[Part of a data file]
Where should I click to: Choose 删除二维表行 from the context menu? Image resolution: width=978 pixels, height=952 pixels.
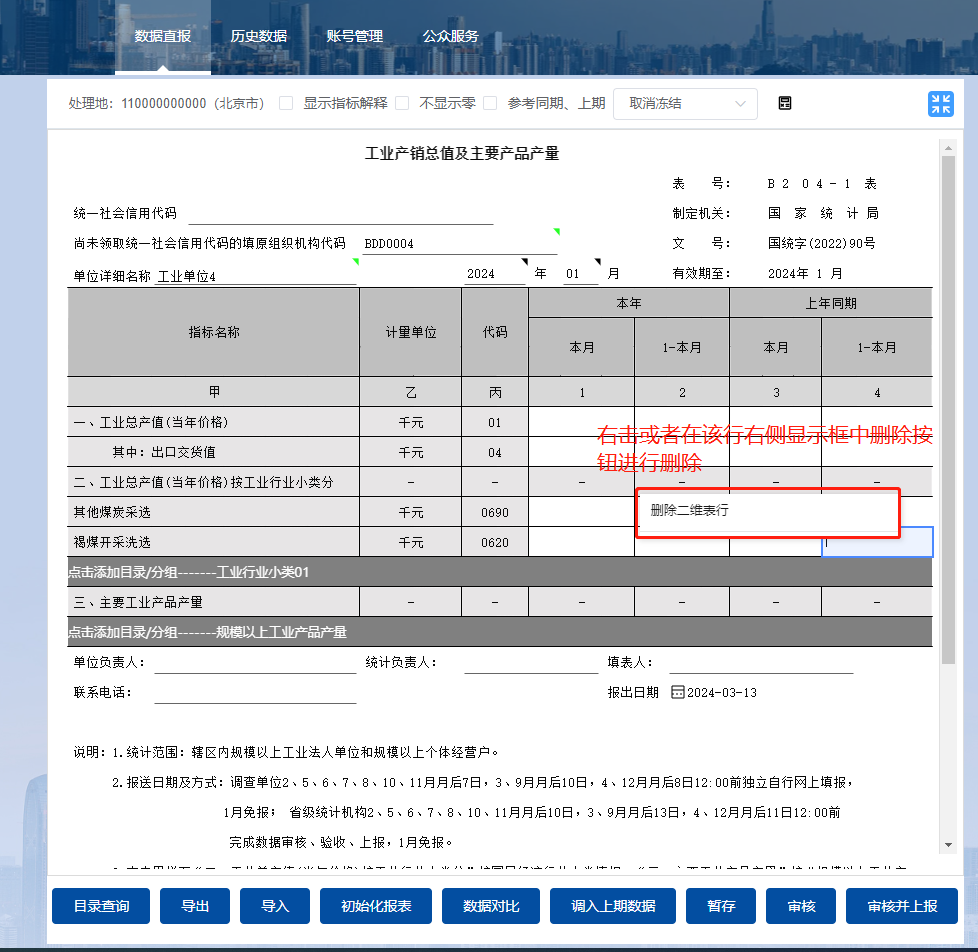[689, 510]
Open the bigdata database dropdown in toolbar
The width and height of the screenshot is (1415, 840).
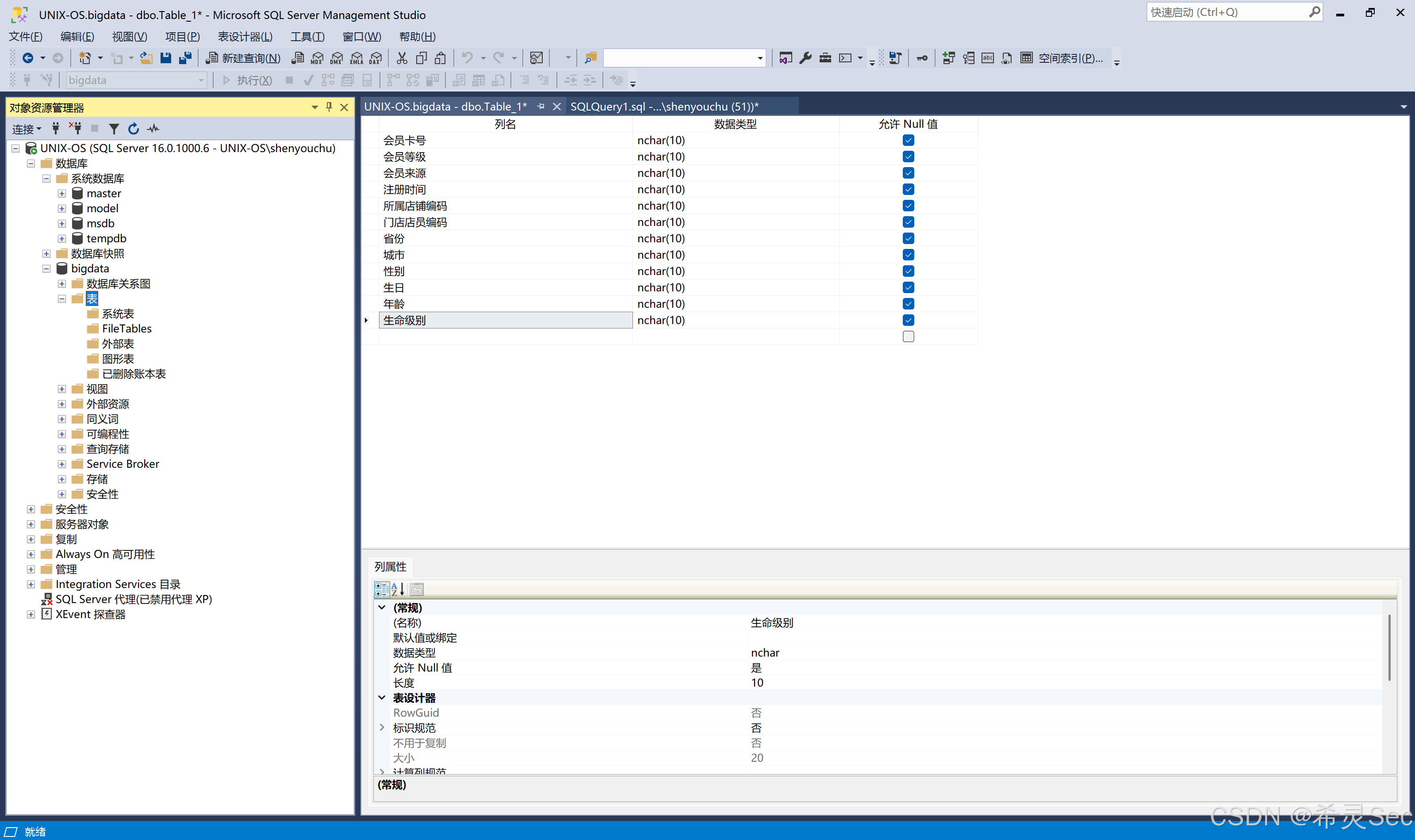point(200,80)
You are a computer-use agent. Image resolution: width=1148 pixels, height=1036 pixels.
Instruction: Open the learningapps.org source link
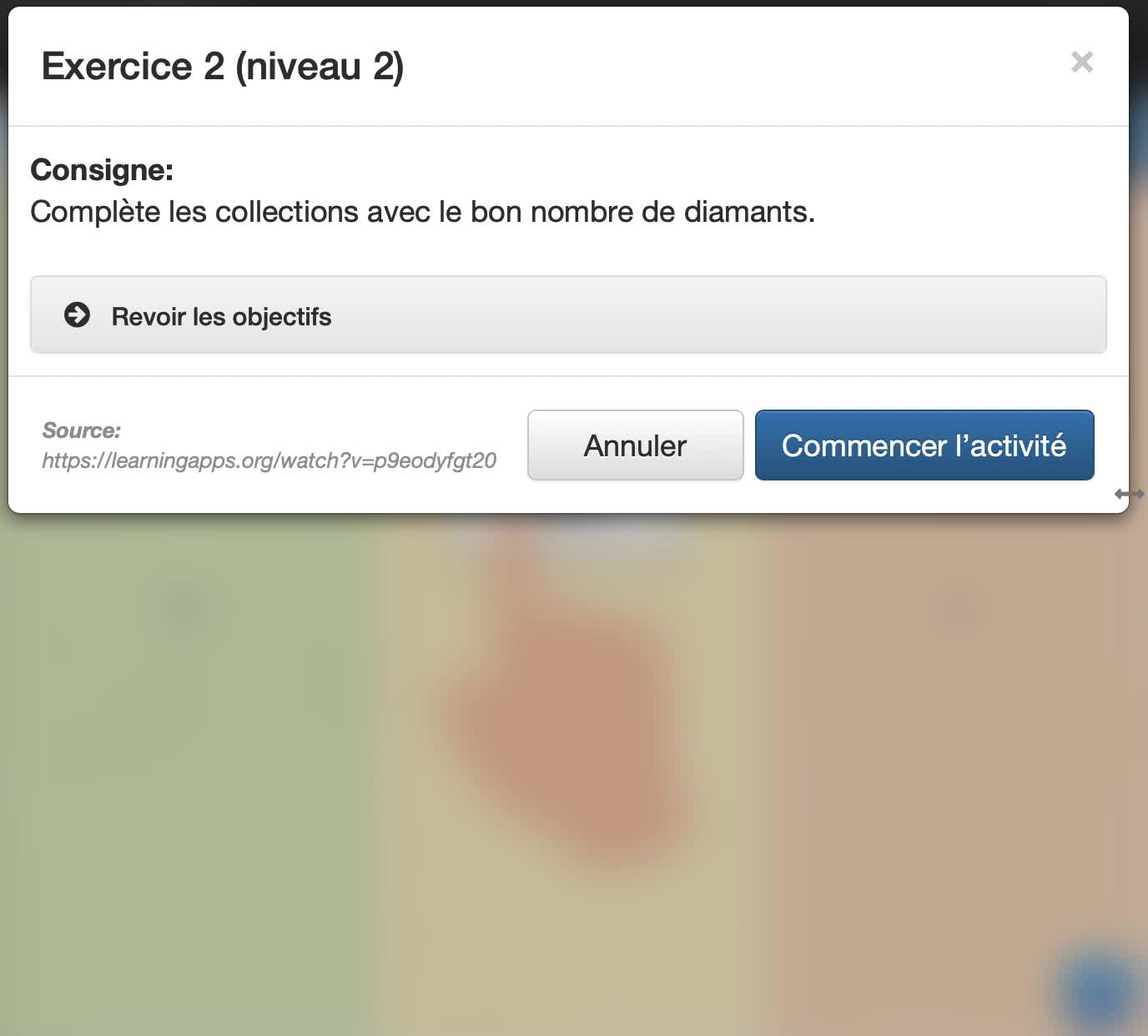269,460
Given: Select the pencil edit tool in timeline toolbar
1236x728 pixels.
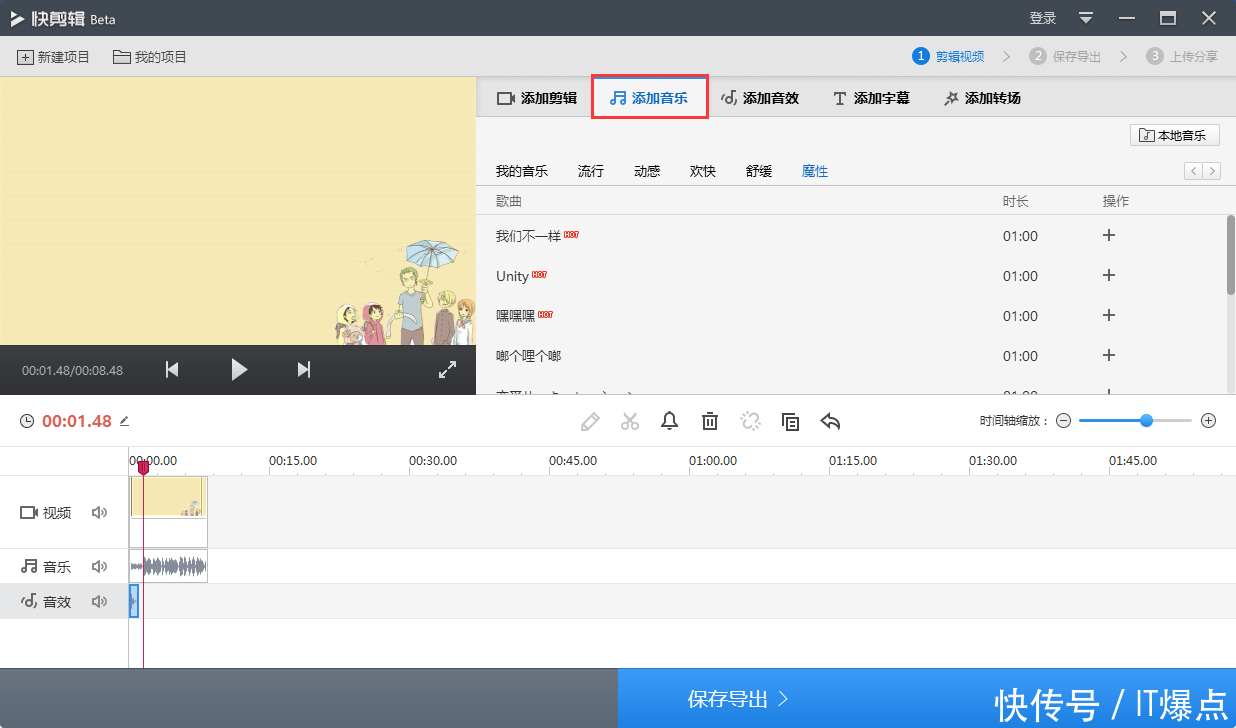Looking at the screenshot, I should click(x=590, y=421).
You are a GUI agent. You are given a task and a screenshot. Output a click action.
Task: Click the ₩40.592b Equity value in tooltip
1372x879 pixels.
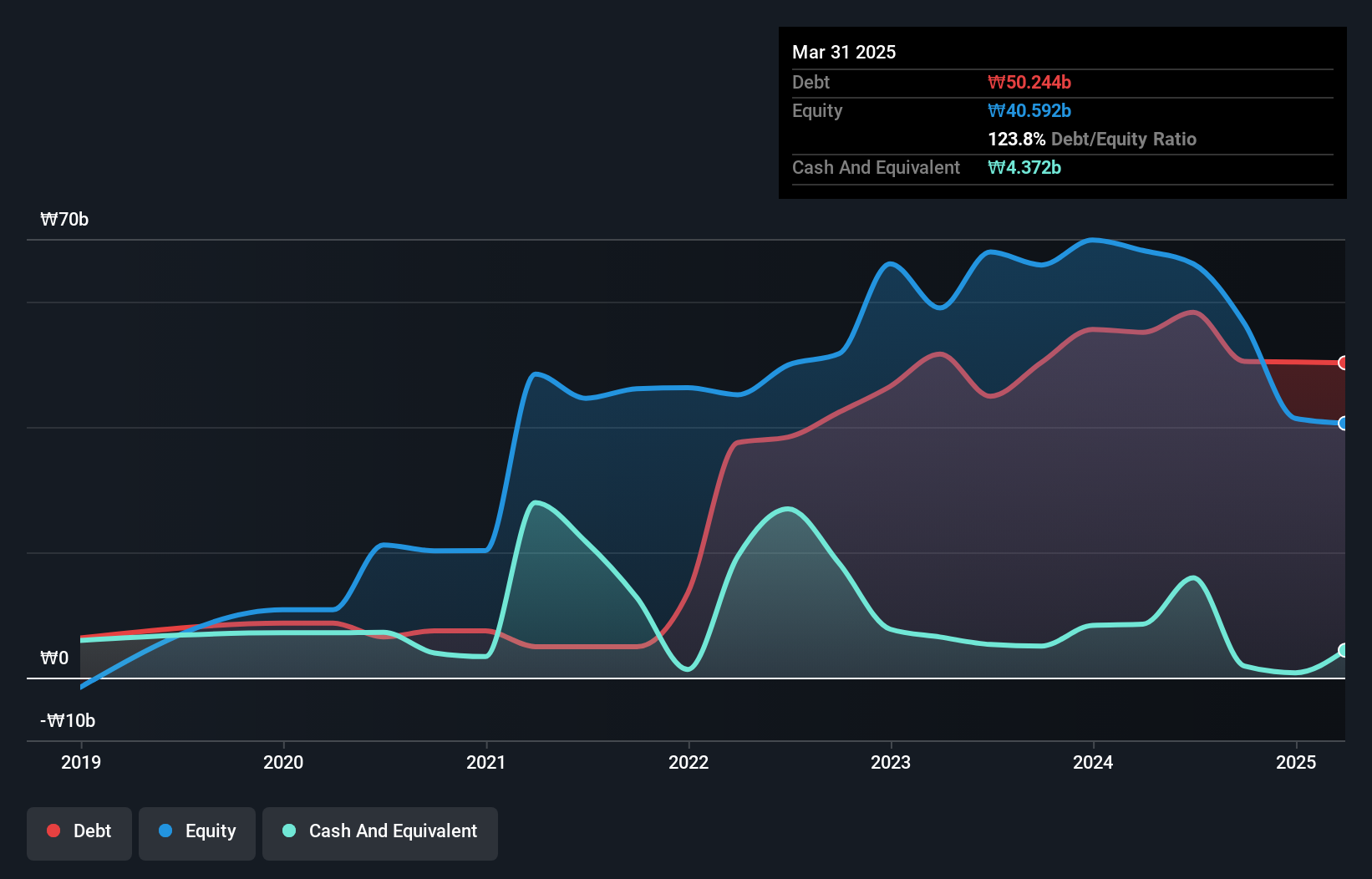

__GIVEN TASK__. Write out the lines from the one containing "You are a computer-use" through the last line, switching "pencil" to "brush" and keeping everything else the same. Leave the pictures out.

__RESPONSE TO THE TASK__.
You are a computer-use agent. Image resolution: width=1148 pixels, height=1036 pixels.
Instruction: Open the learningapps.org source link
269,460
Given: Select the brush edit tool in timeline toolbar
1236x728 pixels.
Looking at the screenshot, I should click(x=590, y=421).
You are a GUI agent. You are given a task and a screenshot. Output a click action.
Task: Click the ₩40.592b Equity value in tooltip
1372x879 pixels.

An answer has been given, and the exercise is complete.